Of its 24 one-bedroom apartments, 21 are rented by people with low or very-low household incomes—exactly the people who can’t afford air conditioning. But the rents here, which range from $720 to $918 a month, include all utilities. At GVKIII, a heatwave doesn’t force a choice between safe indoor temperatures and food.
“It’s much easier, especially for elderly people whose incomes are fixed, to have that fixed housing cost without the variations in utilities costs. It helps their ability to budget,” says Sal Steven-Hubbard, Real Estate Development Director for Lakes Region Community Developers (LRCD).
The Gilford Village Knolls project was started in the 1980s by a group of citizens concerned about the town’s lack of housing for seniors. The first two phases were completed in 1987 and 2006. When the group was unable to get funding for one more building, they invited LRCD to help, and the NH Housing Finance Authority and Community Development Finance Authority stepped up to help finance the project.
The proposal was for the state’s first multi-family building using passive design, a standard that reduces the need for additional heating and cooling.
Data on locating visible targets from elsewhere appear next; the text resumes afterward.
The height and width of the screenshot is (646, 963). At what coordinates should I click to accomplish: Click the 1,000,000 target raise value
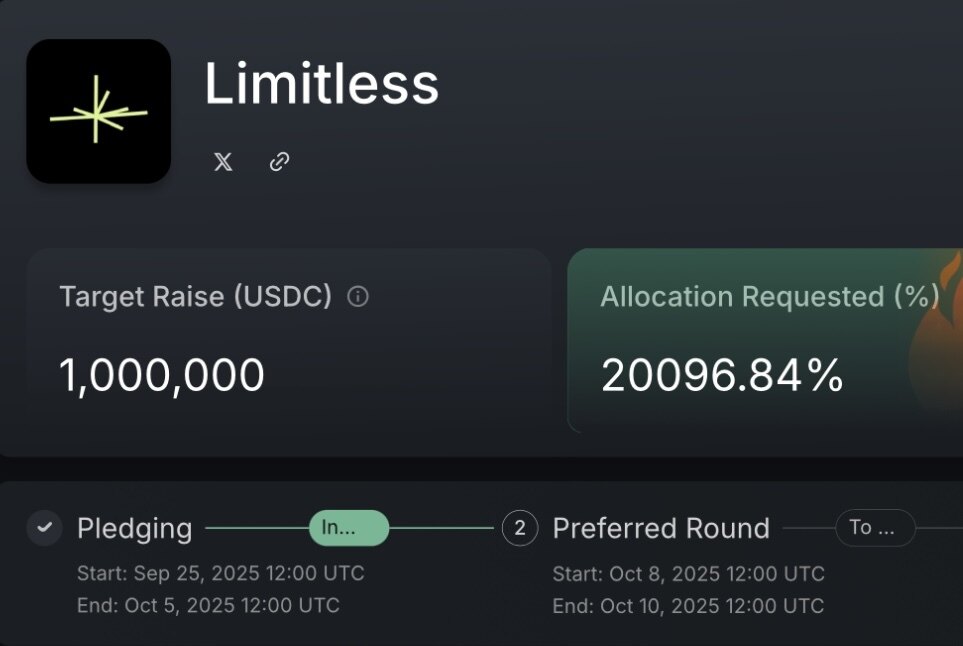point(162,375)
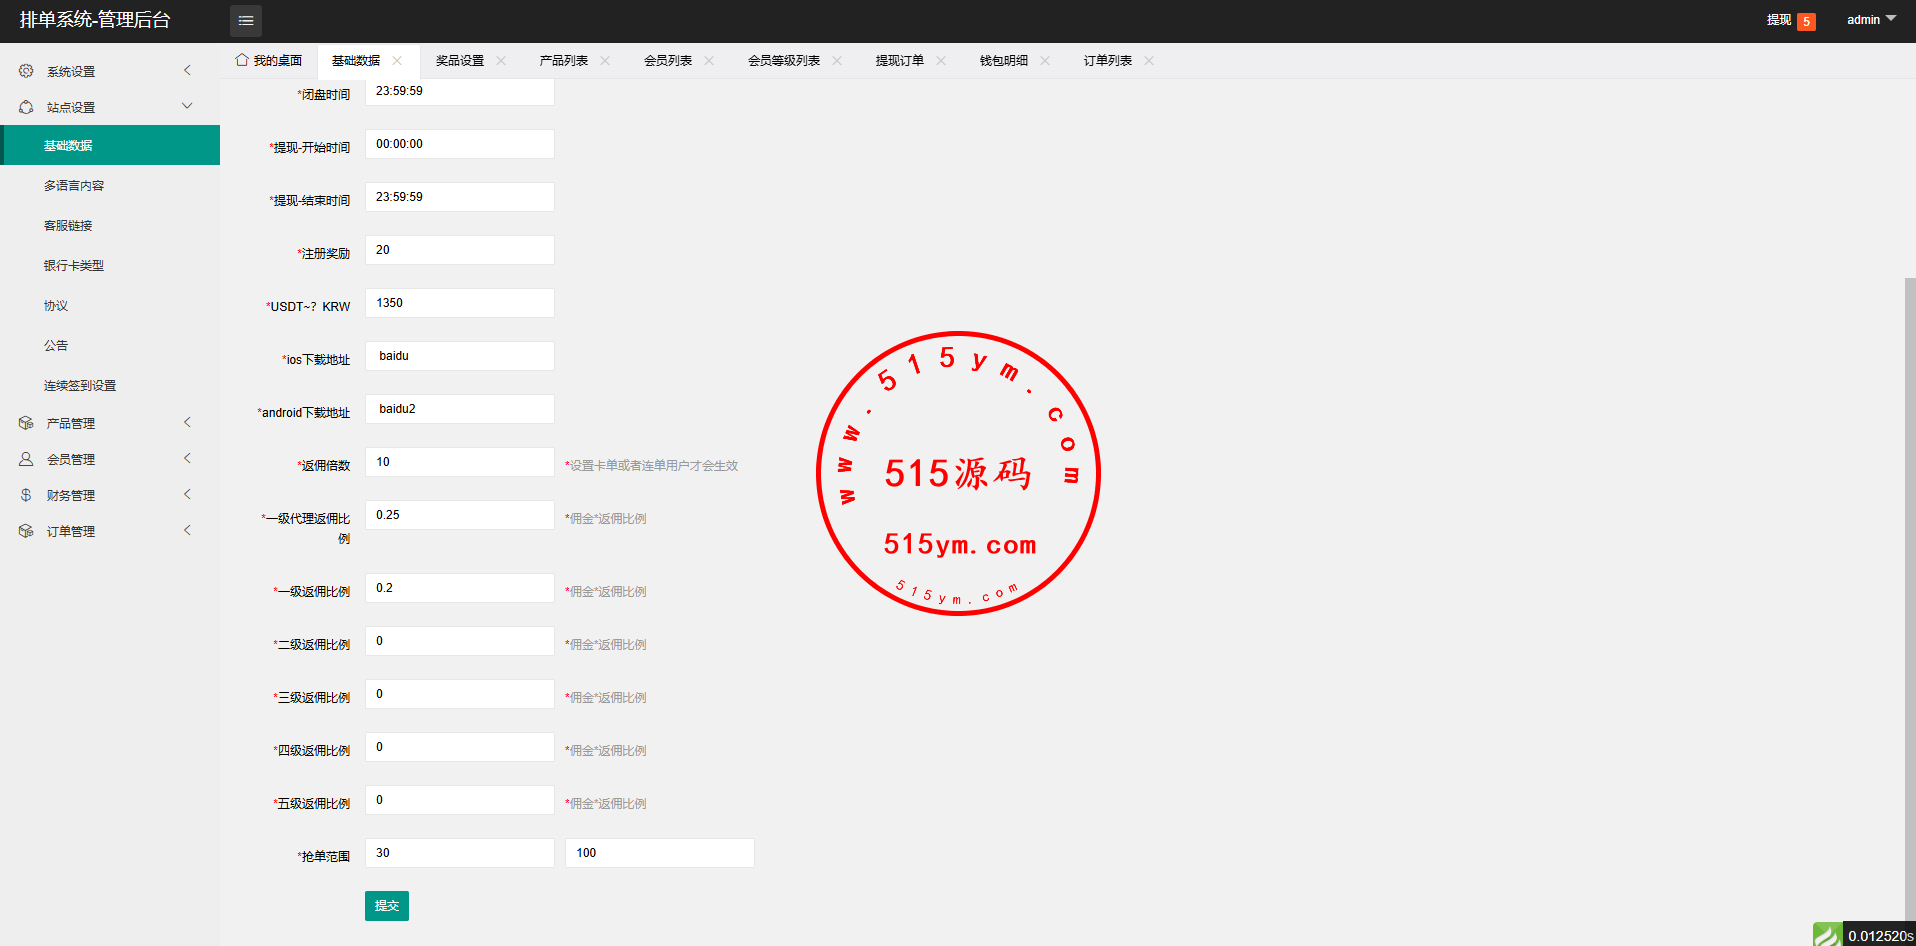Close the 订单列表 tab
This screenshot has height=946, width=1916.
[x=1149, y=61]
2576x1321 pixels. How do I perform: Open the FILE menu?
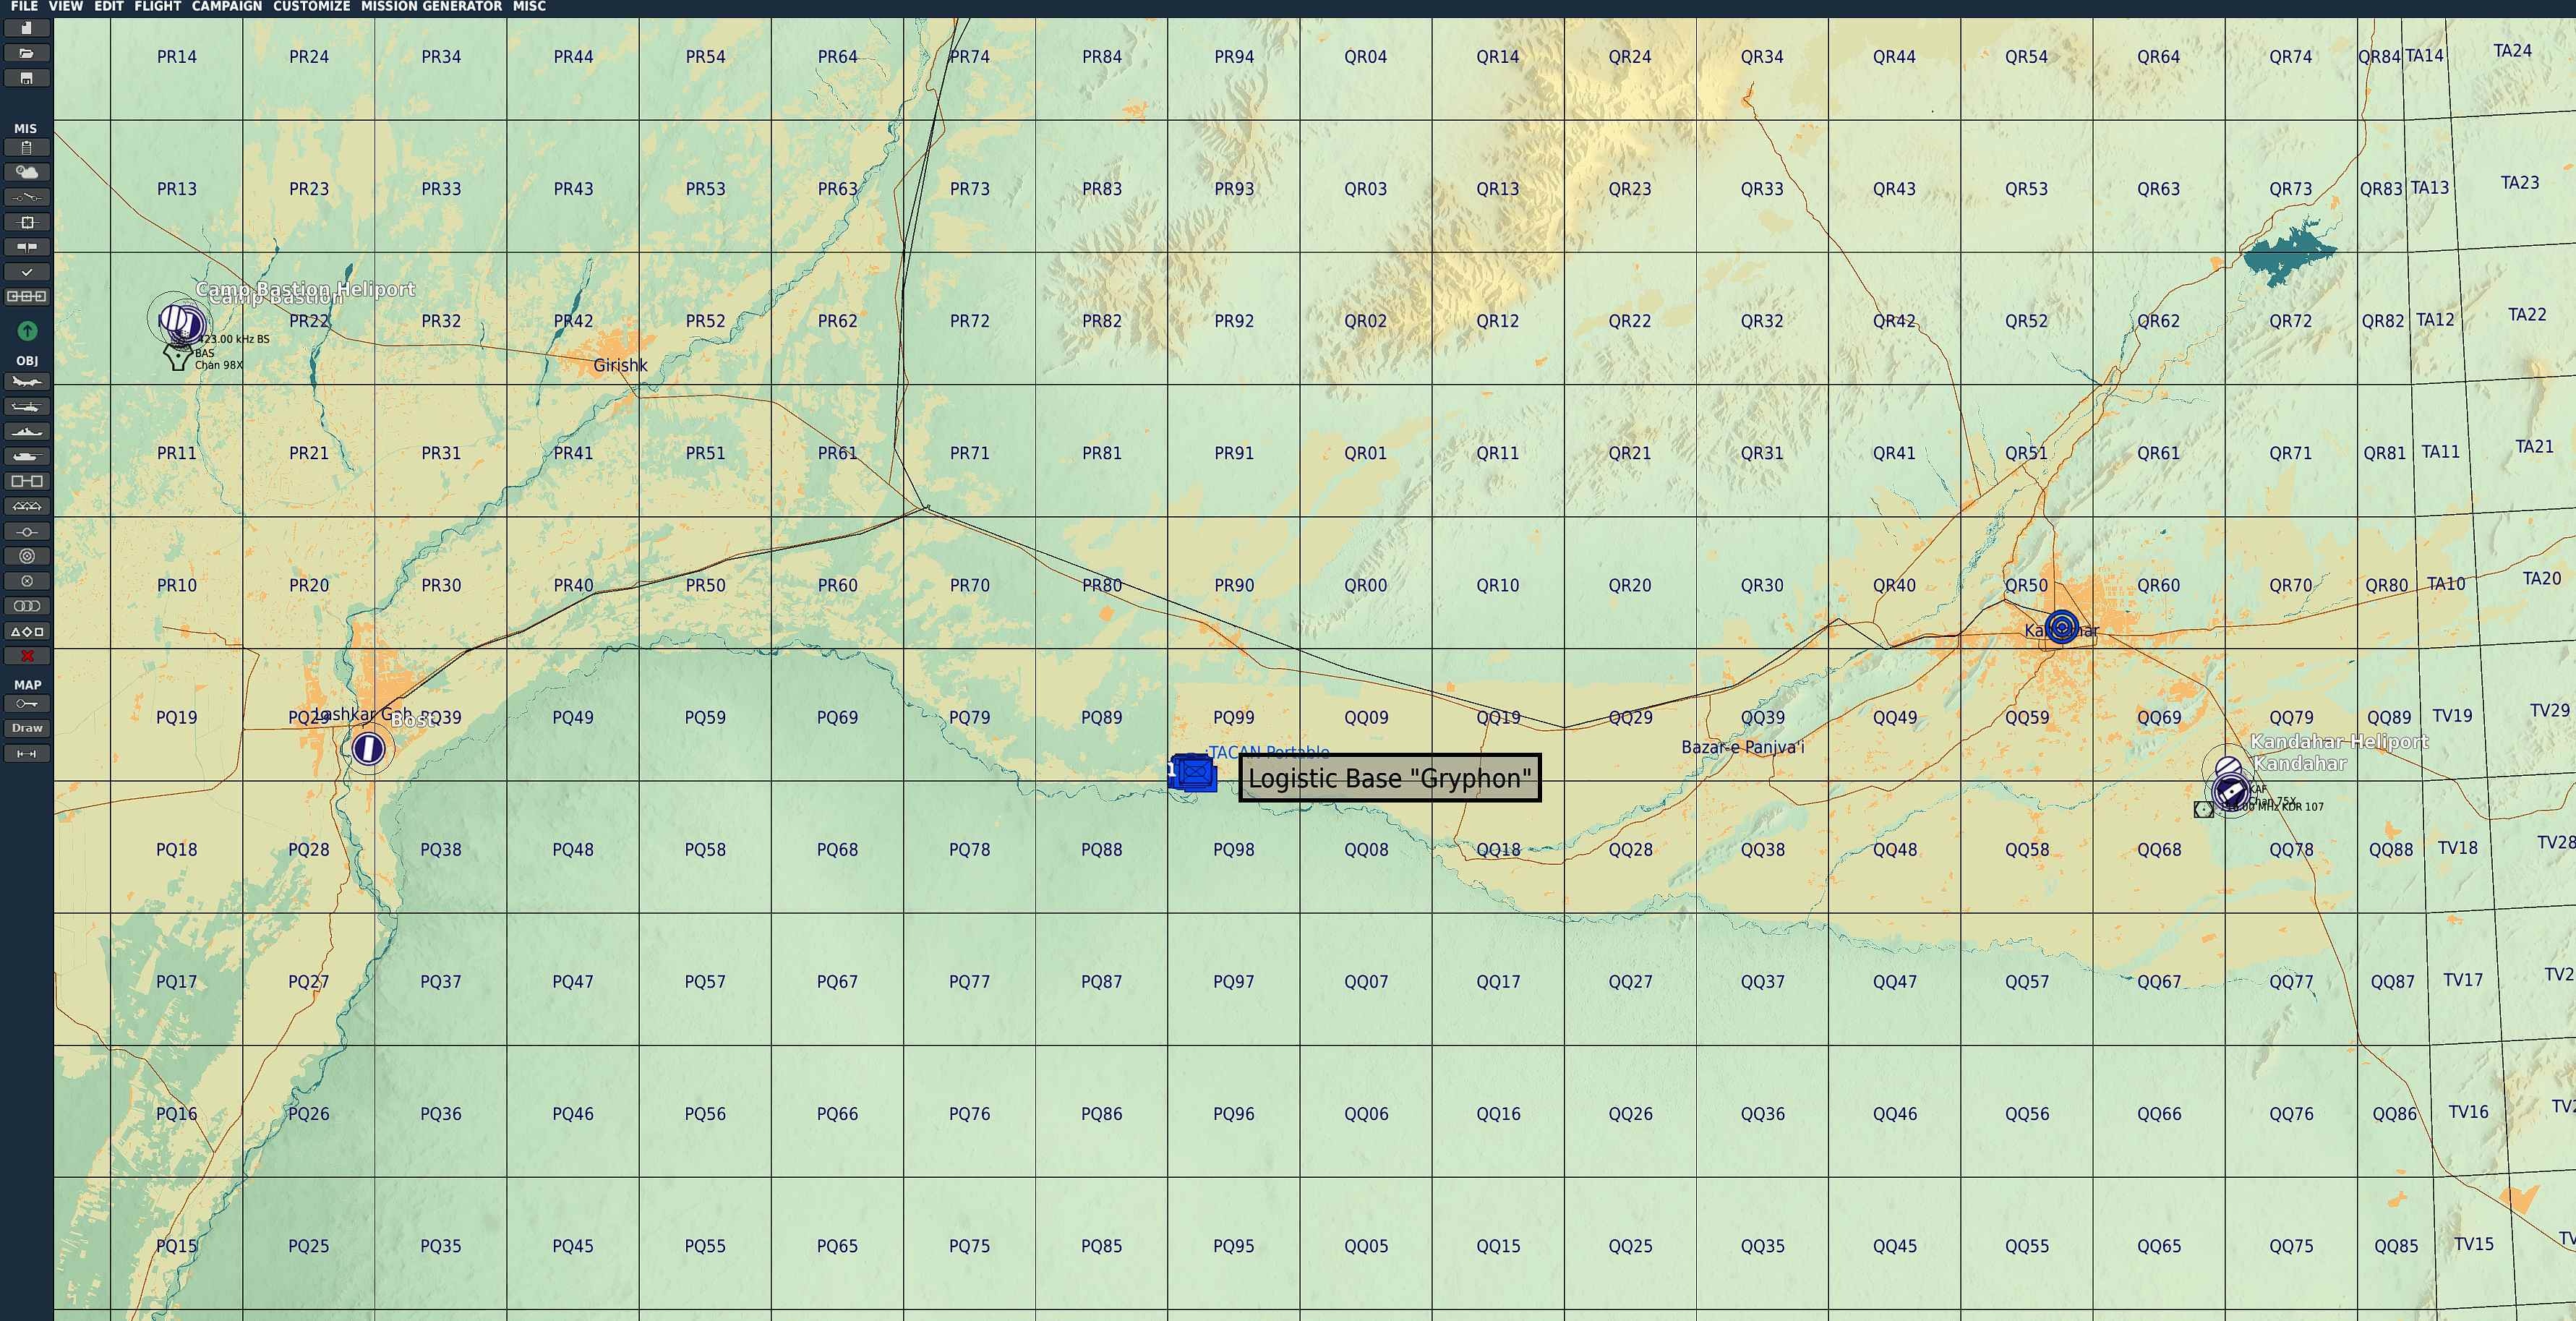click(24, 7)
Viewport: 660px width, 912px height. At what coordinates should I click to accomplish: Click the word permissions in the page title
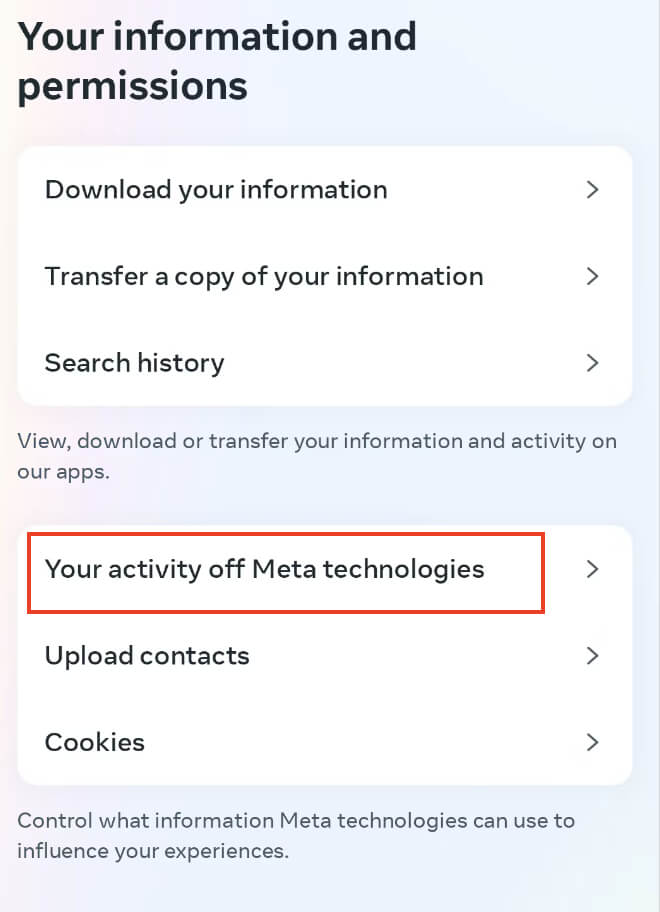point(132,87)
Passive houses feature air-tight construction with heavy insulation, heat-exchange ventilation, intentional use of sun and shade, and highly efficient windows.
Once they had designed an all-electric building, says Sal, “All of a sudden it made huge sense to add solar.” Sited in an unshaded area, the building could be angled for maximum solar exposure. A large rooftop solar array could—and indeed has—produced as much energy as the building uses, achieving not only climate-friendly efficiency but direct savings for LRCD.
The project’s budget hadn’t included solar, so Sal contacted the Community Loan Fund for additional financing.
“I’ve always been able to depend on the Community Loan Fund to look at something that is just a little bit offbeat,” she says. “And then to underwrite it quickly and understand it quickly and move on it quickly is fabulous.”
The need for affordable senior housing in the Lakes Region, the use of sustainable power, and our long relationship with LRCD made the project a natural fit. We made the loan, Revision Energy installed the solar array, and tenants who began moving into GVKIII last July enjoyed a cool, comfortable, and affordable summer.